Jochen Düll ist seit 34 Jahren bei der Feuerwehr aktiv
Jochen Düll ist seit 34 Jahren dabei. Als er dazukam, in den 1980er und 90er Jahren, sei es für die Jugend im dörflich geprägten Stadtteil "irgendwie selbstverständlich" gewesen, zur Feuerwehr zu gehen. Gleichwohl hätten viele Mitstreiter von damals später wieder aufgehört. Die Arbeit, familiär bedingter Wegzug, private Umstände oder andere Hobbys: Gründe für den Ausstieg gibt es viele.

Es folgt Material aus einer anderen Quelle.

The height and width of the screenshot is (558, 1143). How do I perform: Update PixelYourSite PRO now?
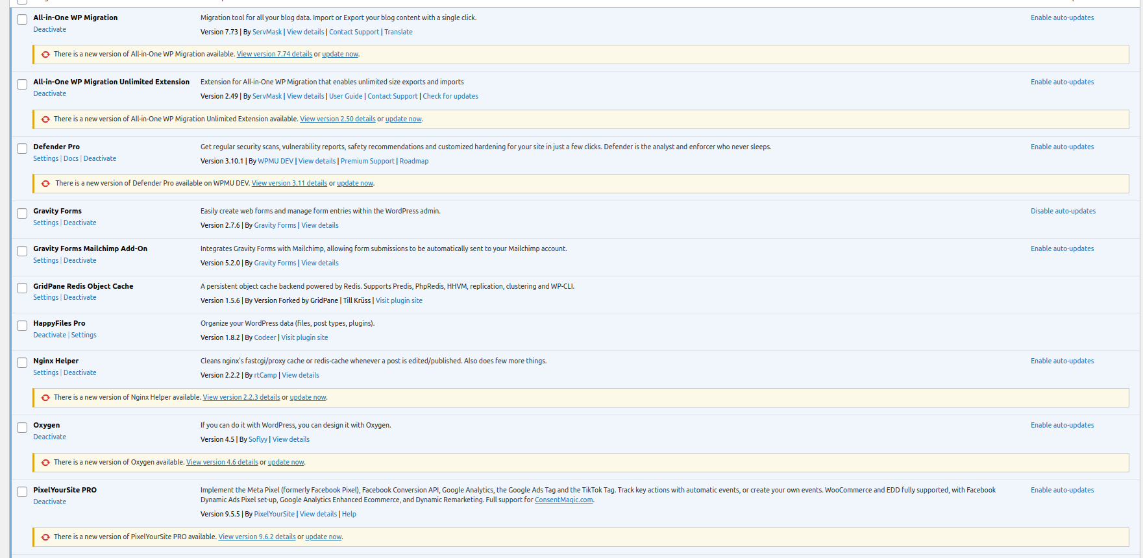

Familienvater Düll ist geblieben. Der 50-Jährige hat den Vorteil, dass er als selbstständiger Immobilienkaufmann das Büro im Dorf hat und somit immer einer der ersten ist, die am Gerätehaus im Eibelstädter Weg zur Stelle sind, wenn der Piepser Alarm auslöst. 40 bis 60 Einsätze fährt die Feuerwehr Rottenbauer im Jahr. "Deutlich mehr als in meiner Anfangszeit", sagt Düll, der als Gruppenführer Atemschutz und Maschinist Verantwortung für Kameradinnen und Kameraden trägt. Zwei Drittel der Einsätze seien klassische Brände, ein Drittel technische Hilfeleistungen, beispielsweise nach Verkehrsunfällen oder bei Hochwasser.
Laut Kommandant Olbrich steigt die Zahl der Einsätze. Zum einen werden die Menschen leichtsinniger, so sein Eindruck. Küchenbrände beispielsweise nähmen zu. Zum anderen ist das Einsatzgebiet der Feuerwehr Rottenbauer über die Jahre größer geworden. In Abstimmung mit der städtischen Berufsfeuerwehr und den Nachbarwehren rücken Olbrich und seine Leute aus, wenn in Rottenbauer selbst, in Teilen des Heuchelhofs (bis zur Gethsemanekirche) oder in den angrenzenden Ortsteilen von Reichenberg Alarm ausgelöst wird. Zuletzt sei auch noch der Katzenberg-Tunnel an der A3 als weitere Herausforderung dazugekommen.
Ein Großeinsatz, bei dem über hundert Feuerwehrmänner und -frauen aus der Umgebung beteiligt waren, war der Brand Ende März in Rottenbauer, als eine Scheune, in der Wohnmobile untergestellt waren, in Flammen stand. Die Wehren konnten ein Übergreifen des Feuers auf Wohnhäuser verhindern. Düll: "Zum Glück gab es keine Schwerverletzten oder Tote, das ist am Ende das Wichtigste."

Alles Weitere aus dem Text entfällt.